Healthy burgers can offer variety, such as this tarragon grilled turkey burger.
Burgers are not typically noted for their healthfulness: Beef is high in cholesterol, refined wheat buns have little nutritional value, and ketchup is hardly equivalent to a fresh tomato. But that doesn't mean we won't enjoy a Memorial Day barbecue. We can indulge our burger craving with healthier versions that are just as satisfying by following these five tips.
1. Where's the beef? Let's start with the burger itself. For beefy flavor minus the fat and cholesterol, try bison (also called buffalo). This lean red meat is available ground in the meat section of most supermarkets and Whole Foods.

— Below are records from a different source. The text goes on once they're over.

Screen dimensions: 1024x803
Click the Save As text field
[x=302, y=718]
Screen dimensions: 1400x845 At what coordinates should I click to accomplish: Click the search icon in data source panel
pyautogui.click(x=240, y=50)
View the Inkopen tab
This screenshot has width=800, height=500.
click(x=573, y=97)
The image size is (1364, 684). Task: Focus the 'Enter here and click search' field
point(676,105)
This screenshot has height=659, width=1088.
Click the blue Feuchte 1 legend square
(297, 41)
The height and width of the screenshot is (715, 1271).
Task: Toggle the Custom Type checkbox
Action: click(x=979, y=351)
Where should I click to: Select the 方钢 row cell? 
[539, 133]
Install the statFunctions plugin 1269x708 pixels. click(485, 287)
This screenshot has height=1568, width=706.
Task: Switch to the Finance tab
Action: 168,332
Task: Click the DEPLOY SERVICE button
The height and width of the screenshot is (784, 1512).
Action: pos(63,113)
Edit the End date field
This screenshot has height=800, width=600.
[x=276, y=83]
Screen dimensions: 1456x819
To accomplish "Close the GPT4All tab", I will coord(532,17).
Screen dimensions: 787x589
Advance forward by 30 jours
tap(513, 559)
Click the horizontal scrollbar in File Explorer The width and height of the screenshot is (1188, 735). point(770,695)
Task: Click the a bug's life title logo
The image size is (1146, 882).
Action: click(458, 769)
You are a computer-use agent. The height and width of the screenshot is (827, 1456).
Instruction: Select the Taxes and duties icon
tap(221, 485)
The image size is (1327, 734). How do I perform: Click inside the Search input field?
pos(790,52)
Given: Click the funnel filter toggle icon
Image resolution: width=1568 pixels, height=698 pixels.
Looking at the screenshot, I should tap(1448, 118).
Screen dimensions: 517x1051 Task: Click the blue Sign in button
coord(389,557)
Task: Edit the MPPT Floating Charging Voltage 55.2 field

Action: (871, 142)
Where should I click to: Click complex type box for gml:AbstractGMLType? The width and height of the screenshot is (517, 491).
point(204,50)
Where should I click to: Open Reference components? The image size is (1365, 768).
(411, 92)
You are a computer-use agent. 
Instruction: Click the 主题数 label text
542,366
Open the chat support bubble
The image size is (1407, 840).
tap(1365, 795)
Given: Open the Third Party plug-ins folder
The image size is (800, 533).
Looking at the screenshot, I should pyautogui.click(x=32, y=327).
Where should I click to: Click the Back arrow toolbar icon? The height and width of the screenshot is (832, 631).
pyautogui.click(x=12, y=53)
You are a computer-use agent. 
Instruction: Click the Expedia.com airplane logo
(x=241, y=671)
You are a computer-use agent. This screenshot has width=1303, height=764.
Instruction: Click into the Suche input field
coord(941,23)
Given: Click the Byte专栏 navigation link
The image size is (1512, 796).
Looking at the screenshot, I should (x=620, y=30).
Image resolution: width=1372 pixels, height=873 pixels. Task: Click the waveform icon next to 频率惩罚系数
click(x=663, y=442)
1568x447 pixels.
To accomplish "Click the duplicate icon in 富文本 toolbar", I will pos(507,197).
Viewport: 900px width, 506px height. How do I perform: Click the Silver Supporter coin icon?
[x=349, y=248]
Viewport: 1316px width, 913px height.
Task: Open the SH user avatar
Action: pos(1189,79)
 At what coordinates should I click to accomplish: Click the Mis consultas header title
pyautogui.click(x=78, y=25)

Ground turkey and chicken also make great burgers, as does ground fish, like salmon, bluefish and tuna, all of which are oily enough to prevent them from drying out on the grill. When using leaner proteins, however, add some fresh breadcrumbs and finely minced mushrooms to ensure a moist, juicy burger. Try making tarragon turkey burgers with chipotle mayo or Chinese chicken burgers with rainbow sesame slaw.
Bean and whole-grain patties are tasty too, but often hold up better when seared in a nonstick skillet with a touch of olive oil instead of sizzled on a grill. Portobello mushrooms can make for a satisfying burger substitute; try these barbecued portobello mushroom burgers on the grill.
2. Top toppings. Skip the pale iceberg lettuce toppings in favor of darker, more nutritious greens like calcium- and iron-rich spinach, watercress or baby arugula. Tomato slices add a jolt of juicy vitamin C, as do red pepper slices, raw or roasted. Onions contain the flavonoid (quercetin), which is believed to boost the immune system. (Or maybe onion breath will keep any germy barbecue guests at arm's length!)
3. Say cheese! Cheeseburger-lovers can replace mozzarella and Cheddar with reduced-fat milk, soy or rice alternatives. Naturally leaner cheeses include feta and Parmigiano-Reggiano, which is made with skim milk (shave it onto your burger).
4. Condiments count. As for condiments, opt for reduced-fat mayonnaise instead of full-fat and go for fat-free mustard and all-natural ketchup and relish made without corn sweeteners. Depending upon the type of burger you've prepared, hummus makes a nice topping for turkey and chicken burgers, while hoisin tastes great with fish burgers.
5. Bun boost. Increase the fiber content in your burger buns choosing whole wheat. Whole-grain pita pockets also cradle burgers well, as do lightly toasted whole-wheat English muffins, or even sliced wheat bread.